*** Given entries ***
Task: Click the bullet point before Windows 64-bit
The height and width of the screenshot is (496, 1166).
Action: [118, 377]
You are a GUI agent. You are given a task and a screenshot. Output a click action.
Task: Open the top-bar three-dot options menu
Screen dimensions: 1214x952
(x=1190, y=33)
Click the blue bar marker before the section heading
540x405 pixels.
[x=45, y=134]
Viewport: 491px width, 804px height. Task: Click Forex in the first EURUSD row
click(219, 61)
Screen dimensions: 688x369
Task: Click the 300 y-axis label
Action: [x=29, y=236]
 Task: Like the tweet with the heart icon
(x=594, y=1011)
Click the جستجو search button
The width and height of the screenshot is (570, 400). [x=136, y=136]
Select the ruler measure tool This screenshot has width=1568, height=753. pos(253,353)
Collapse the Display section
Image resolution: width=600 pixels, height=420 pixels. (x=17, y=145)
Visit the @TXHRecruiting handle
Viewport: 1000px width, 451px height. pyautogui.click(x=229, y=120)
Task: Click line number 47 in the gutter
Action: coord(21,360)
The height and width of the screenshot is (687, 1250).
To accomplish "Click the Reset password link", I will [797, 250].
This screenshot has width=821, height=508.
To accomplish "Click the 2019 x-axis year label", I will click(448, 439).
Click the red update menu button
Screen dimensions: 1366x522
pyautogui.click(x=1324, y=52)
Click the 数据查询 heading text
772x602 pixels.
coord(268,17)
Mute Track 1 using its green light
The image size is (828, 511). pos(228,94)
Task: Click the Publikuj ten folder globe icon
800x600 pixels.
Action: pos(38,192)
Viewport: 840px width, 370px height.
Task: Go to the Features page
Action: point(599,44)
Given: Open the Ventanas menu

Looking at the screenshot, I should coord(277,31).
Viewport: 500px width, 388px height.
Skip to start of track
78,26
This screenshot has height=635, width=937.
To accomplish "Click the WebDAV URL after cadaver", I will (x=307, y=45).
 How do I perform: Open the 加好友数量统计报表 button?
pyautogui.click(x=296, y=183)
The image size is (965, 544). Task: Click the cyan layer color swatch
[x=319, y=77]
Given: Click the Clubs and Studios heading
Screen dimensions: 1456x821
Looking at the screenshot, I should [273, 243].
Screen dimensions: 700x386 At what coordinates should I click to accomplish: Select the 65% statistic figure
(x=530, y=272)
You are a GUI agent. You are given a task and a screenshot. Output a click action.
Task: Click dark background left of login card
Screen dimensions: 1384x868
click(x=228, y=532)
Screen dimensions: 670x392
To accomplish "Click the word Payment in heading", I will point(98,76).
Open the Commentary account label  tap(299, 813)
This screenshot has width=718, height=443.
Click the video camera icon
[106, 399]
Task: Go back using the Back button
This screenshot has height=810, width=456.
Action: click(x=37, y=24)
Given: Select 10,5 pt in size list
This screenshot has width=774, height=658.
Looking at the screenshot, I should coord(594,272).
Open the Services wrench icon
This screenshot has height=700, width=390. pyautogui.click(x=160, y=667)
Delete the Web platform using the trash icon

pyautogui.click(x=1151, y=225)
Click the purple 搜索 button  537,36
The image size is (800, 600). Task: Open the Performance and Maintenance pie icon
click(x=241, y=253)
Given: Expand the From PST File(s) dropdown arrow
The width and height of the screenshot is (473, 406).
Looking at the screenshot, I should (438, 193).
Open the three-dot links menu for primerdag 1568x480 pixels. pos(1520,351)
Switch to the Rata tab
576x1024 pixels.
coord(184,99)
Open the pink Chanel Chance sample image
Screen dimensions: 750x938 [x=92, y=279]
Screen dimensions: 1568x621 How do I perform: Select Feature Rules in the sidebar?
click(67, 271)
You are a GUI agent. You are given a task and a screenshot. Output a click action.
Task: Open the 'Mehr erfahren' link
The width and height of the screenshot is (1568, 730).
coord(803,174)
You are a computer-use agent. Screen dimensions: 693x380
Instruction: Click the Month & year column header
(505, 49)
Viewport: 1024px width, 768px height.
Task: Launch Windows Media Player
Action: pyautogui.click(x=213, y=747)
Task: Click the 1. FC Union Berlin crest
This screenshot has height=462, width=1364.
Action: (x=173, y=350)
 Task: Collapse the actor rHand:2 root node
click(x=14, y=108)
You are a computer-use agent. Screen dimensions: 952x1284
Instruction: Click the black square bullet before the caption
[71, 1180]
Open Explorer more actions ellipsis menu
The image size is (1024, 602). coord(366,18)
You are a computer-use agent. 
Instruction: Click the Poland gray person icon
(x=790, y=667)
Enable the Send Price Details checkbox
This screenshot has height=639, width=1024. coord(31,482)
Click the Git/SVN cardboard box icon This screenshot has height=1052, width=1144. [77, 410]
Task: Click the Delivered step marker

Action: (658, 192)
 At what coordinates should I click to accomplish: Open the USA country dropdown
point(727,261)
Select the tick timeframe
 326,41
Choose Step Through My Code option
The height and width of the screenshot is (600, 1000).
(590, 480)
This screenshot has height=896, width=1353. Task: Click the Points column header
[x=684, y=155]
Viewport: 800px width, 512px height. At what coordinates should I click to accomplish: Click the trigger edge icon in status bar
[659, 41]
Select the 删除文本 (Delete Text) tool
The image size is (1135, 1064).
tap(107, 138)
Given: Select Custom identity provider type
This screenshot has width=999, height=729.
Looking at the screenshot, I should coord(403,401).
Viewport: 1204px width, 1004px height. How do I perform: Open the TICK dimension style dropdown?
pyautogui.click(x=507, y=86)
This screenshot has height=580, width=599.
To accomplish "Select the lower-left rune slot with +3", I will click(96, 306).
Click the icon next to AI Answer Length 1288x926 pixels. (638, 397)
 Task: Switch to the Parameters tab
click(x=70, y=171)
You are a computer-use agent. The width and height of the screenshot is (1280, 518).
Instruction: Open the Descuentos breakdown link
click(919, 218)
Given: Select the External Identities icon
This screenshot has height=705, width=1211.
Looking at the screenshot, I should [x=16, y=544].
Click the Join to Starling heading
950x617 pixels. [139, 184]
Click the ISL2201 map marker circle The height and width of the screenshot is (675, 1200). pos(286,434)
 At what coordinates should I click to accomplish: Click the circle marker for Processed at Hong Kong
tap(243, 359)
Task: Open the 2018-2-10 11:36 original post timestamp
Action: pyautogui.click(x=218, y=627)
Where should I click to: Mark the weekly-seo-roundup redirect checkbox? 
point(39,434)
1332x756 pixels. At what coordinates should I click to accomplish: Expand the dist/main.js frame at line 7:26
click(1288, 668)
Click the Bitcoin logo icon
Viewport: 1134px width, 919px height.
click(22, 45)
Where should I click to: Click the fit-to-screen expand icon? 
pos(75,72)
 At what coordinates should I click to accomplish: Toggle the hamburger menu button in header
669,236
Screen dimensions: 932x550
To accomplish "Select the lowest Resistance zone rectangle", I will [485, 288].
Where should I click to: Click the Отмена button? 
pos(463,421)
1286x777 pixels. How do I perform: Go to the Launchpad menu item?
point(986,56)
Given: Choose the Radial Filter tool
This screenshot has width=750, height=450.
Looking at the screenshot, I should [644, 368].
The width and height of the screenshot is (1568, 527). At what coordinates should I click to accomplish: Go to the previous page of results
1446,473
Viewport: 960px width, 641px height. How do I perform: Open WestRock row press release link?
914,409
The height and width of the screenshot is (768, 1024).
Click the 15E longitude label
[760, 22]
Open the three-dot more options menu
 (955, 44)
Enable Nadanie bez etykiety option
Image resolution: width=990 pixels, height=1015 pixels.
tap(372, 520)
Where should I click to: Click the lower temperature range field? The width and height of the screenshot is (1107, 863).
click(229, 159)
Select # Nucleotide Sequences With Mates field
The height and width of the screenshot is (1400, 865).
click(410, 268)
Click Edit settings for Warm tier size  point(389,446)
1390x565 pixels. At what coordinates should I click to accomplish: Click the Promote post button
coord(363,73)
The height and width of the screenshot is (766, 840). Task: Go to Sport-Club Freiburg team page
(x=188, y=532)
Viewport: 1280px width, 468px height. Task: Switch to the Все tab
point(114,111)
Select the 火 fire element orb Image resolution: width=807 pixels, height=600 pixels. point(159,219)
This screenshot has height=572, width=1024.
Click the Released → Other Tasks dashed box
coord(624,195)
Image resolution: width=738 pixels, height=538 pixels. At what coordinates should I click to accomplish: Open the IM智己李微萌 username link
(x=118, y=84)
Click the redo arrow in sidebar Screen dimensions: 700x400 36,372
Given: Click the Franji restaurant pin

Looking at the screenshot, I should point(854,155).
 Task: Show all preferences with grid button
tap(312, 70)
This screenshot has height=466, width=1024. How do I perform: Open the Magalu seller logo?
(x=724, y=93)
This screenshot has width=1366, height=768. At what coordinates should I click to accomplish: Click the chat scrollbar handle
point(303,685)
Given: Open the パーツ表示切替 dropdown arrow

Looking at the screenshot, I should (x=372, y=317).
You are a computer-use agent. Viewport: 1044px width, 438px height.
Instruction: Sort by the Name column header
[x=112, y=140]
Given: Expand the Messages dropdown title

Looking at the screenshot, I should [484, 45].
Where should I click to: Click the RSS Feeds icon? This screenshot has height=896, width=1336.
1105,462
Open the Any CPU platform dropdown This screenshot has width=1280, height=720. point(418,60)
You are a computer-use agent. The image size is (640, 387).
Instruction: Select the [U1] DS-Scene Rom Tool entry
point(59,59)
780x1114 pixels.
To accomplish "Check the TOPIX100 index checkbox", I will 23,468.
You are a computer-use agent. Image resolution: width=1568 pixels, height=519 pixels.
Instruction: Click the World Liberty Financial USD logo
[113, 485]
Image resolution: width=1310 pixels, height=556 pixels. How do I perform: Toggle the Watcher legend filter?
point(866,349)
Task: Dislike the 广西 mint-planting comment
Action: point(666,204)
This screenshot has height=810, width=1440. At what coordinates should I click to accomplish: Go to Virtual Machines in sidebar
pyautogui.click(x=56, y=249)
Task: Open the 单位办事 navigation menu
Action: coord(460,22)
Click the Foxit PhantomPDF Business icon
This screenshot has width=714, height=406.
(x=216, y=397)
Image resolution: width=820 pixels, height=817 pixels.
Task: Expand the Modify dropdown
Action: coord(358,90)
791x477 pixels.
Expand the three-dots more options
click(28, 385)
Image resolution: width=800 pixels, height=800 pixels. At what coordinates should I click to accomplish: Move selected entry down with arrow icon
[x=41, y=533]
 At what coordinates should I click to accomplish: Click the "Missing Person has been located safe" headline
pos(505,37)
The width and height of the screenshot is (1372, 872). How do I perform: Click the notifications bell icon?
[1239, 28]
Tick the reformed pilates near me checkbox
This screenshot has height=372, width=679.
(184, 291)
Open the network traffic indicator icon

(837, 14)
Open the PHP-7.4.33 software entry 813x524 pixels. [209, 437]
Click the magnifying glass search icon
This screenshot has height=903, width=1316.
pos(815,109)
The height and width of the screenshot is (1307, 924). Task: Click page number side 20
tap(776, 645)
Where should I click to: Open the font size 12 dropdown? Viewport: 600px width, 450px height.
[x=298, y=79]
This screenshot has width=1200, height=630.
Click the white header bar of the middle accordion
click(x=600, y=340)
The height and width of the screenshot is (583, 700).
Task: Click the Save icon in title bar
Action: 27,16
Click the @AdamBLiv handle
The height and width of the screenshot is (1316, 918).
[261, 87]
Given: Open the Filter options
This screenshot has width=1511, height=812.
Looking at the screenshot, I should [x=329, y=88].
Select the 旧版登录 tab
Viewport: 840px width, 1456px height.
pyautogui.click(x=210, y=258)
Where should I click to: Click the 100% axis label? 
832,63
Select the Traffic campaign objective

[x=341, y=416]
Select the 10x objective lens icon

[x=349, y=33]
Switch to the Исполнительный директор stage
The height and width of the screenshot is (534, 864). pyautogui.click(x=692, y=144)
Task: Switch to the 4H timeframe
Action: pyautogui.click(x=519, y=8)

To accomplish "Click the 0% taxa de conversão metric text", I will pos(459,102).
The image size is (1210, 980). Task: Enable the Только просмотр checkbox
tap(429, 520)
***
Task prompt:
Keeping every character as it is, restate the lines above that run from the line with "Viewport: 500px width, 388px height." through the line with "Click the purple", both included, and nothing else.

Written reply:
Viewport: 500px width, 388px height.
Skip to start of track
78,26
This screenshot has height=635, width=937.
To accomplish "Click the WebDAV URL after cadaver", I will (x=307, y=45).
 How do I perform: Open the 加好友数量统计报表 button?
pyautogui.click(x=296, y=183)
The image size is (965, 544). Task: Click the cyan layer color swatch
[x=319, y=77]
Given: Click the Clubs and Studios heading
Screen dimensions: 1456x821
Looking at the screenshot, I should [273, 243].
Screen dimensions: 700x386 At what coordinates should I click to accomplish: Select the 65% statistic figure
(x=530, y=272)
You are a GUI agent. You are given a task and a screenshot. Output a click action.
Task: Click dark background left of login card
Screen dimensions: 1384x868
click(x=228, y=532)
Screen dimensions: 670x392
To accomplish "Click the word Payment in heading", I will point(98,76).
Open the Commentary account label  tap(299, 813)
This screenshot has width=718, height=443.
Click the video camera icon
[106, 399]
Task: Go back using the Back button
This screenshot has height=810, width=456.
Action: click(x=37, y=24)
Given: Select 10,5 pt in size list
This screenshot has width=774, height=658.
Looking at the screenshot, I should coord(594,272).
Open the Services wrench icon
This screenshot has height=700, width=390. pyautogui.click(x=160, y=667)
Delete the Web platform using the trash icon

pyautogui.click(x=1151, y=225)
Click the purple 搜索 button  537,36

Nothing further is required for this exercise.